### Exercise requirements:
[a] Using the post about Joseph Locke, decide whether each statement agrees with it: (i) Dr Martin Barnes gave his talk at the APM Conference; (ii) most of the audience had heard of Joseph Locke; (iii) Joseph Locke was born in Barnsley. For each, answer yes or no and quote the deciding words from the post exactly.
[b] Transcribe the post about Joseph Locke word for word, between "The Super Project" and "them being me.", inclusive.

### Document extract:
## Start
The Super Project Manager – Joseph Locke


Yesterday at the APM Conference there was a talk from Dr Martin Barnes CBE on How to Make Relationships Work and Why it Matters. In part of the presentation, Dr Barnes played tribute to a super project manager Joseph Locke. This super project manager was named this because it was believed that Joseph Locke was a project manager who consistently delivered on time and within budget throughout his career. Dr Barnes asked the audience how many people had heard of Joseph Locke but only three people did. One of them being me.

The only reason I had heard the name before was because he was the imposing statue in my childhood local park; little did I know that the statue we used to look at each week was a project manager and many years later I would work in that field too. Naturally I’m intrigued and there’s a few websites that feature Joseph’s biography; essentially he was a railway project manager. Born in 1805 in Sheffield, he was brought up in my hometown of Barnsley in Yorkshire.
## End
### Entries supplied:
## Start
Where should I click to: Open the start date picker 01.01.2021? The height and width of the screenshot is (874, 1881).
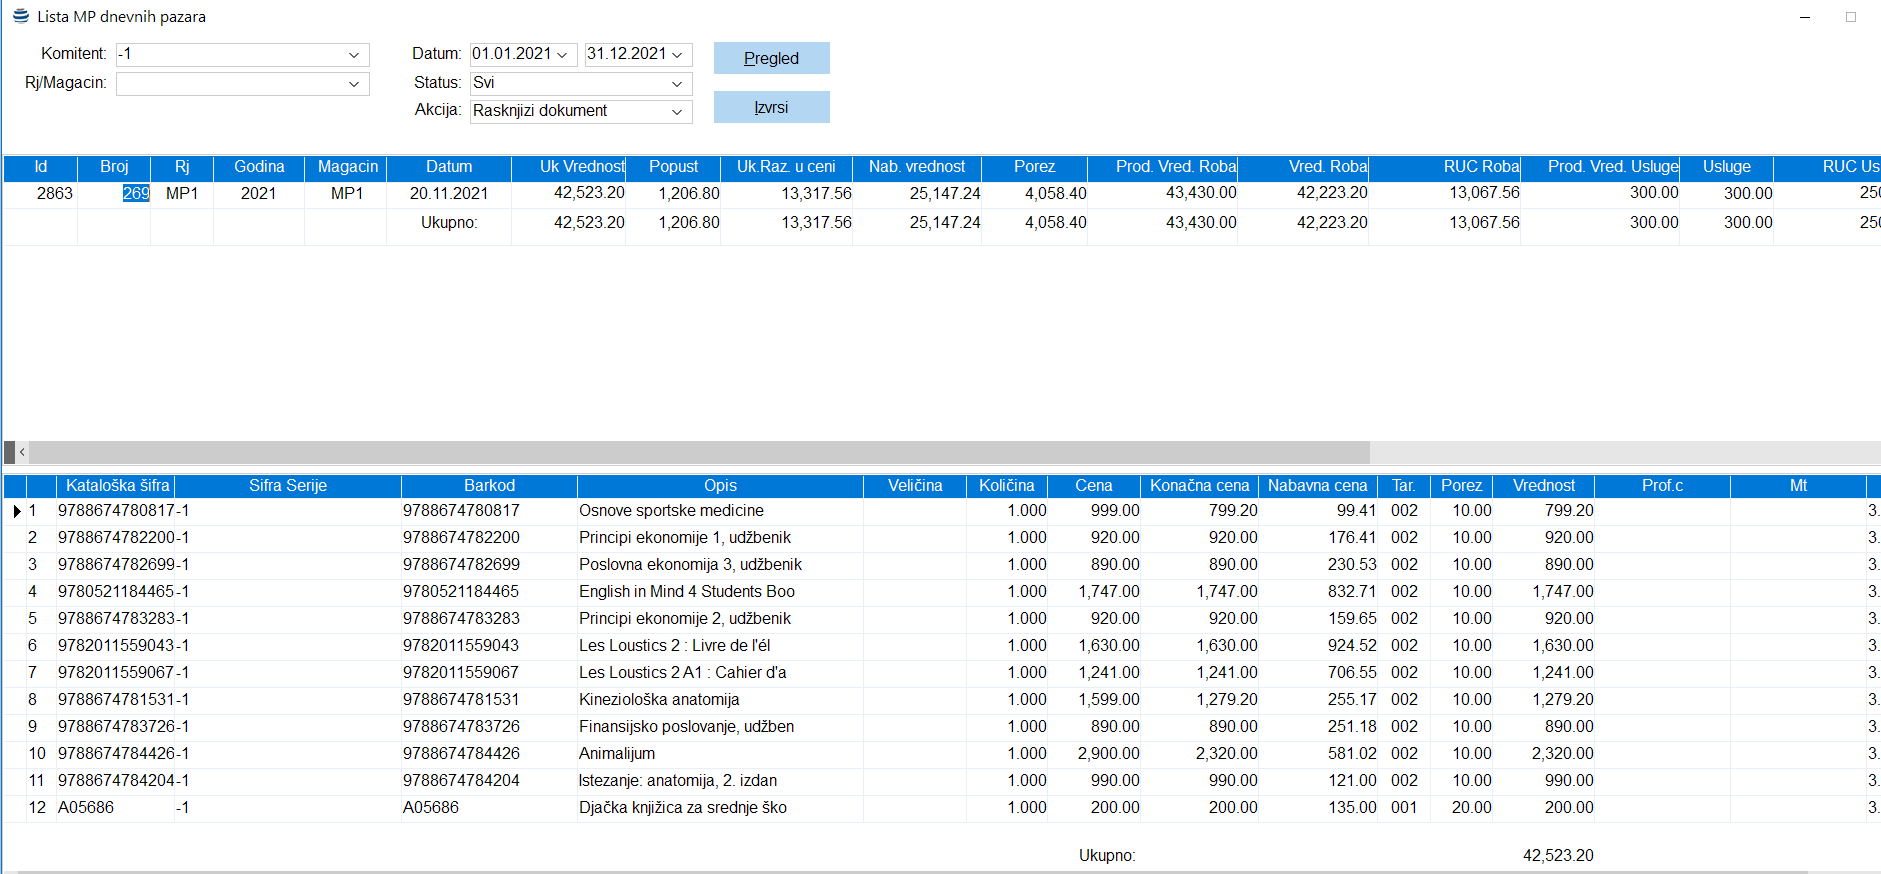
## End
## Start
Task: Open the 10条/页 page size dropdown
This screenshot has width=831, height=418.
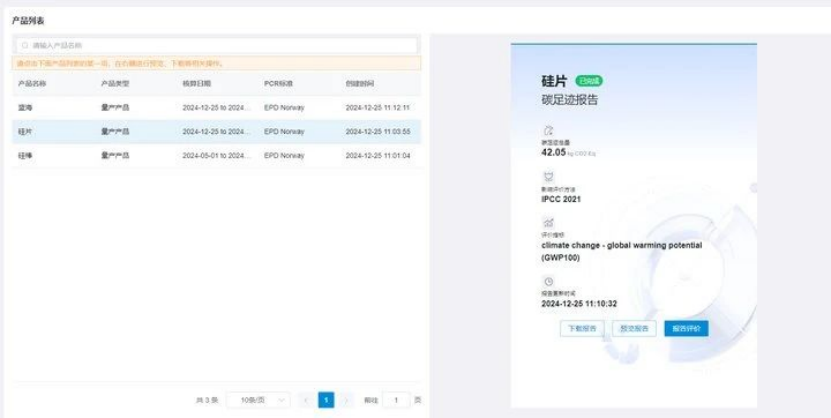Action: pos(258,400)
## End
## Start
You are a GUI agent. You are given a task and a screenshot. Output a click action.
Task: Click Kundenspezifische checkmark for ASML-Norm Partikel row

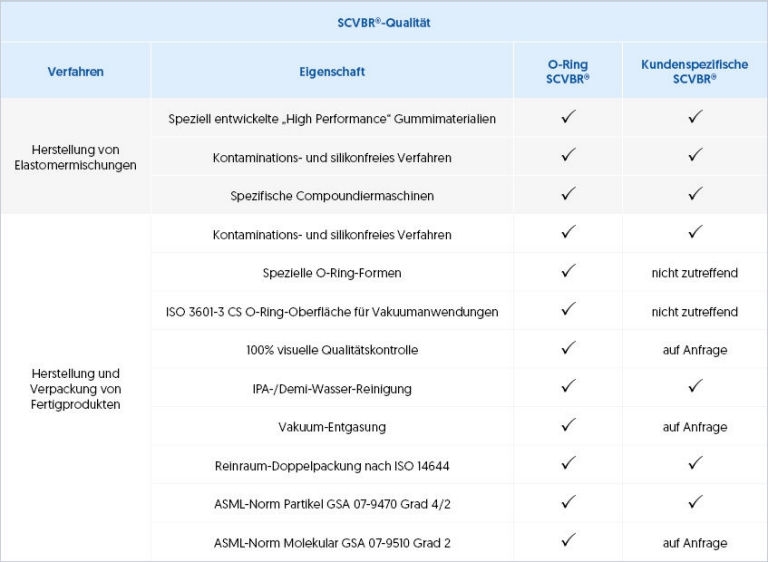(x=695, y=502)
## End
### Outputs by task:
[a]
(i) Yes: "Yesterday at the APM Conference there was a talk from Dr Martin Barnes CBE"
(ii) No: "Dr Barnes asked the audience how many people had heard of Joseph Locke but only three people did."
(iii) No: "Born in 1805 in Sheffield"

[b]
The Super Project Manager – Joseph Locke


Yesterday at the APM Conference there was a talk from Dr Martin Barnes CBE on How to Make Relationships Work and Why it Matters. In part of the presentation, Dr Barnes played tribute to a super project manager Joseph Locke. This super project manager was named this because it was believed that Joseph Locke was a project manager who consistently delivered on time and within budget throughout his career. Dr Barnes asked the audience how many people had heard of Joseph Locke but only three people did. One of them being me.